■ Input records ■
⁂

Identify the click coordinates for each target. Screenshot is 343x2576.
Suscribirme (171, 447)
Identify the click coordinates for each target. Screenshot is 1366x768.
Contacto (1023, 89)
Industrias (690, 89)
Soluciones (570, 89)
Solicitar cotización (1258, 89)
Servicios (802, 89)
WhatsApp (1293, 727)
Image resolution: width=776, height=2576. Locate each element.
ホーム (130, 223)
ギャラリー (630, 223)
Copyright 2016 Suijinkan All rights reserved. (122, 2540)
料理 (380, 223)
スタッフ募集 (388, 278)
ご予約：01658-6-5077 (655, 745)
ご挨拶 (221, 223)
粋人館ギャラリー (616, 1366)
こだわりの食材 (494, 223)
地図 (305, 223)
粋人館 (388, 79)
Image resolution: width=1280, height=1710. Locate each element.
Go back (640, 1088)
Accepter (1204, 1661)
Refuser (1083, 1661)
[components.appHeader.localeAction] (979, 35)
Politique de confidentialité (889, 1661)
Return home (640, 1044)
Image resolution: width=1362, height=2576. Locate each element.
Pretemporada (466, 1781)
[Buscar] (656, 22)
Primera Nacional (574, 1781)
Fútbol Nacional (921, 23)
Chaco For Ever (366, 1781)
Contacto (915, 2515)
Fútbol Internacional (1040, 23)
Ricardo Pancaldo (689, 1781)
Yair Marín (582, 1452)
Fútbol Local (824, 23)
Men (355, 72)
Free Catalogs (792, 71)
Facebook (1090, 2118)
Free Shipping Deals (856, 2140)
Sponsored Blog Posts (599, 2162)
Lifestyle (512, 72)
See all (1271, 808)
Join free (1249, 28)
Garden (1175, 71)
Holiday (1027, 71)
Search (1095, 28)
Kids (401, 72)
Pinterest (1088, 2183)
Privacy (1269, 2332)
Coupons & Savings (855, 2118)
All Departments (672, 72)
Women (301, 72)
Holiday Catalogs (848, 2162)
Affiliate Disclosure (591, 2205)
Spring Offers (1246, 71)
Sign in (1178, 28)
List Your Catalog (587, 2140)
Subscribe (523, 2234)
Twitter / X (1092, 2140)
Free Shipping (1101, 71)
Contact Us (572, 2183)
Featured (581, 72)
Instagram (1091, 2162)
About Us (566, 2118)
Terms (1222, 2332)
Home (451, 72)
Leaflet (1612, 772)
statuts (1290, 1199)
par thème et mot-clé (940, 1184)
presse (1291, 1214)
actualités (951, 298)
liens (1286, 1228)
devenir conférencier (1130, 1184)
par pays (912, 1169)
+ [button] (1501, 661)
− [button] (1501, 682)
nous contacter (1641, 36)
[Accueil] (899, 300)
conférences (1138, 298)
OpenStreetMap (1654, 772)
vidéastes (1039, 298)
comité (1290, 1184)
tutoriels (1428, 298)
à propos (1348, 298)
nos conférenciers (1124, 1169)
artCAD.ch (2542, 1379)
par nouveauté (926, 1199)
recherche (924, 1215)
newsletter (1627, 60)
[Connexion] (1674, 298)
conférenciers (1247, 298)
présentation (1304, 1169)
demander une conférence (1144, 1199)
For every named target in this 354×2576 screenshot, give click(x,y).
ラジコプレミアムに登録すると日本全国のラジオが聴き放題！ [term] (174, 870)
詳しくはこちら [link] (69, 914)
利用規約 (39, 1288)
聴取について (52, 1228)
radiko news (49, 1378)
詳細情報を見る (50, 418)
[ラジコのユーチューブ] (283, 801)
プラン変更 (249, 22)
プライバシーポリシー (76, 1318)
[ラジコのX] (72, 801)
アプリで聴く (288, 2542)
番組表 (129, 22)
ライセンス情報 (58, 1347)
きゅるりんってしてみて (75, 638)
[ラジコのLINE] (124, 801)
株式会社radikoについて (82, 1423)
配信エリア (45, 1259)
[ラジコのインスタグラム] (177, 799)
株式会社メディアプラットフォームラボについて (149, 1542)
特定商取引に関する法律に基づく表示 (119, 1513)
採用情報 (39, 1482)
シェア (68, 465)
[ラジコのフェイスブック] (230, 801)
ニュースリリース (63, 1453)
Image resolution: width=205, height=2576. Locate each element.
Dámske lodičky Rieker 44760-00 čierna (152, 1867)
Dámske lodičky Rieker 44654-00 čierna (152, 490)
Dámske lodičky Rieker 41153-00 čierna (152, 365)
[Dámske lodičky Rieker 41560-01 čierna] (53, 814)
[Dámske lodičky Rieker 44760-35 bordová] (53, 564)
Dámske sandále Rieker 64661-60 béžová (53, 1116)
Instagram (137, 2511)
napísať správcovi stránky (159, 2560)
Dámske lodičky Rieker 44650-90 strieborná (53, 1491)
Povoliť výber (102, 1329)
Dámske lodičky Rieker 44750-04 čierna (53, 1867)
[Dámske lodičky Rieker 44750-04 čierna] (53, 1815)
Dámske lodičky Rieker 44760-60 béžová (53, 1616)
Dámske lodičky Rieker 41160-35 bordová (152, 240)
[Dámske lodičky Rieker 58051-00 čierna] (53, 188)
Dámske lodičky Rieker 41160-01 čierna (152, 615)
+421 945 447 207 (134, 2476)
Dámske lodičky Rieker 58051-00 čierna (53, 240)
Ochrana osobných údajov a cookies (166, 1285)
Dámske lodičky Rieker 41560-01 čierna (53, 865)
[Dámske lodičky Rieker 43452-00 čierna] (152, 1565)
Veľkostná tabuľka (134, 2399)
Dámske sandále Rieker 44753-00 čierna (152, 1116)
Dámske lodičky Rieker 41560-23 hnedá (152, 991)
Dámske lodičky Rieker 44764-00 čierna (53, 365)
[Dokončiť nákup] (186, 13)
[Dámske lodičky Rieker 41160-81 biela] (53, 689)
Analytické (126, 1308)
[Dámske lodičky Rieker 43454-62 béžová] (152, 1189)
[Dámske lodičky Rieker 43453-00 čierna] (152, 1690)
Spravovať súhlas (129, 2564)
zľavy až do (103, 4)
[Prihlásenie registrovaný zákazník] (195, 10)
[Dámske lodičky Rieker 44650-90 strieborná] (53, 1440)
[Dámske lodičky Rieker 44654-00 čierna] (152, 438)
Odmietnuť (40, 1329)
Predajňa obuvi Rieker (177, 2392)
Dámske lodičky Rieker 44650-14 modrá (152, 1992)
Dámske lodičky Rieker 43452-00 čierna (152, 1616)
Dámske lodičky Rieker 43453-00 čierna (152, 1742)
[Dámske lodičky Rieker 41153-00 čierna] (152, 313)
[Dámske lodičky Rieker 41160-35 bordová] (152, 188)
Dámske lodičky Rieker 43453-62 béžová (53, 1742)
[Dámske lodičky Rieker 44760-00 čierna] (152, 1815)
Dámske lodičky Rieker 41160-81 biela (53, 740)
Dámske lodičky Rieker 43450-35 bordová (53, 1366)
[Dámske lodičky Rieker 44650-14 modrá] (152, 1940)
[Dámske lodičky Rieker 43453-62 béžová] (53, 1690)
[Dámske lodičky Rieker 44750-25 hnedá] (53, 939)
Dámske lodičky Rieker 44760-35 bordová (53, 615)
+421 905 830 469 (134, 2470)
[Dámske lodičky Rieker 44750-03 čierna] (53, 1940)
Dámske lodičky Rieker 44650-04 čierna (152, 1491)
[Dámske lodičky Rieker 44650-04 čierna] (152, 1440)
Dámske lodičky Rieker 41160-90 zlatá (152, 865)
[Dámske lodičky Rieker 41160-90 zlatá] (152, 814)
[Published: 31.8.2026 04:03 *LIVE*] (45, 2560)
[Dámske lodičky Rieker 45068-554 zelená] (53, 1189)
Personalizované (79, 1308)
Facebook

⁂

■ Task instructions ■
Set down, exactly as they appear, the lines above from the first one to the line that holds "ホーム (130, 223)", both included, please, and no others.

■ Task response ■
Identify the click coordinates for each target. Screenshot is 343x2576.
Suscribirme (171, 447)
Identify the click coordinates for each target. Screenshot is 1366x768.
Contacto (1023, 89)
Industrias (690, 89)
Soluciones (570, 89)
Solicitar cotización (1258, 89)
Servicios (802, 89)
WhatsApp (1293, 727)
Image resolution: width=776, height=2576. Locate each element.
ホーム (130, 223)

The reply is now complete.